La correction en 2023 a été d’autant plus sévère. La collecte de fonds est à son plus bas niveau depuis 2015. Les investisseurs, qui s’attendaient initialement à des rendements de capital-risque autour de quatre ou cinq fois, sont désormais prêts à liquider leurs participations pour des rendements de deux fois. Les trois quarts d’entre eux estiment, en outre, que l’environnement de sortie est trop incertain pour se positionner. Leur inquiétude ? Devoir attendre une nouvelle bulle, comme celle que nous avons connue avec les politiques monétaires ultraexpansionnistes déployées après les confinements, pour atteindre les performances attendues.

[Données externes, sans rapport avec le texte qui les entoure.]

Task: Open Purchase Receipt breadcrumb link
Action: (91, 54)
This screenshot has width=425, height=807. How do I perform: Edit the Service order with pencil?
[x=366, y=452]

Il s’avère qu’en réalité beaucoup d’entreprises n’ont pas un modèle compatible avec le capital-risque. Leur secteur est trop réglementé, empêchant un déploiement hors de leur marché domestique. Leur activité requiert trop de main-d’œuvre. Les coûts marginaux ne sont pas décroissants. En tout état de cause, même le leader d’un marché ne créera jamais un avantage compétitif suffisant pour rafler la mise. Il est donc inutile de surinvestir dans le marketing et la force de vente. Un financement initial suffit pour lancer la machine et la société peut ensuite suivre une croissance rentable, trouvant des financements annexes – dette privée ou dette bancaire -, voire tomber dans l’escarcelle d’un fonds de capital-investissement qui se chargera de consolider le secteur par fusions-acquisitions. Les perspectives ne sont pas exceptionnelles et ne peuvent s’accommoder de valorisations délirantes.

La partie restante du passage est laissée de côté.